Work to complete = Lay out the records as a numbered list, beginning at the start and ending at the line that contains "952x714 pixels. tap(402, 303)", with blank lines and pictures left out.

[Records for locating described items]
——————

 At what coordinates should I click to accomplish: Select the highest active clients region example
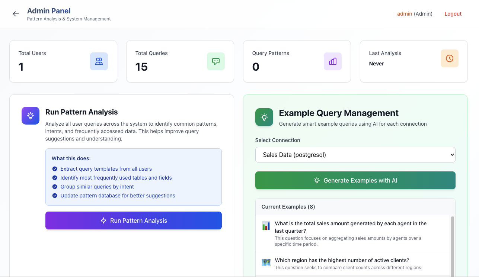click(342, 260)
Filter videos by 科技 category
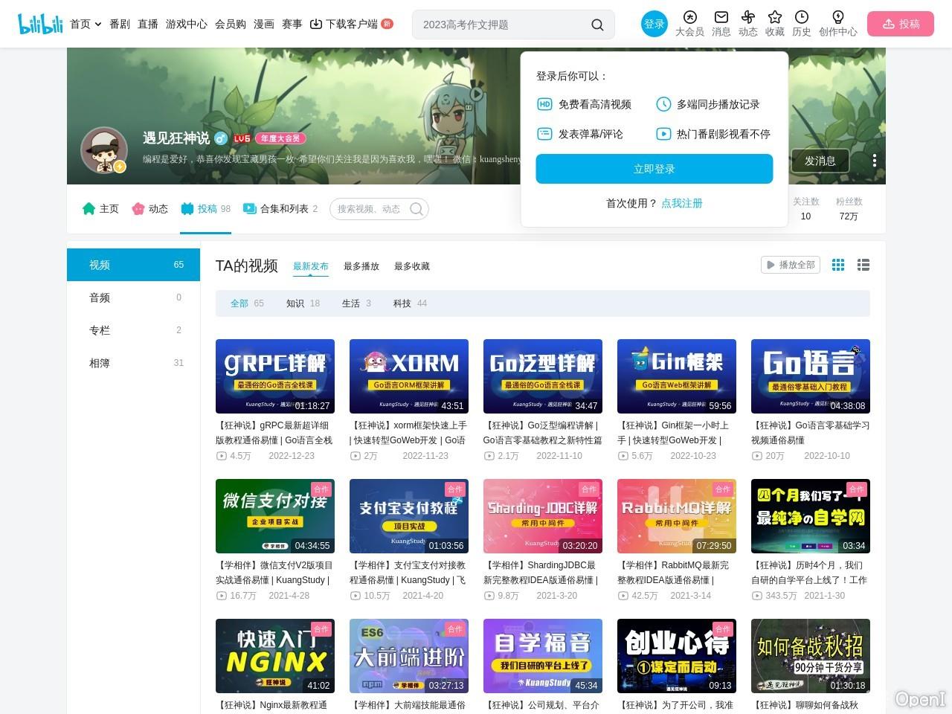952x714 pixels. tap(402, 303)
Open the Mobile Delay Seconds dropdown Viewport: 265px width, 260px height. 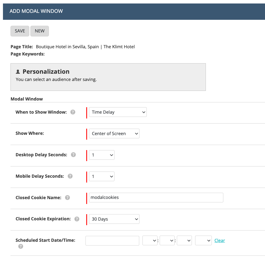tap(102, 176)
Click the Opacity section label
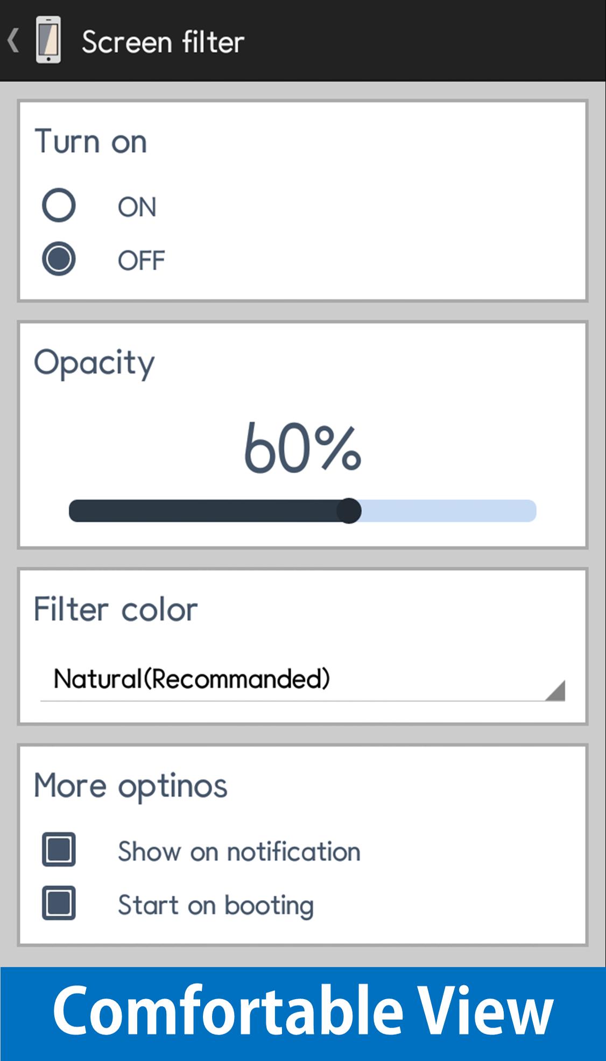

——————

Answer below =
1.  At what coordinates should I click to accomplish: Select the highest active clients region example
2. click(342, 260)
3. Filter videos by 科技 category
4. 952x714 pixels. tap(402, 303)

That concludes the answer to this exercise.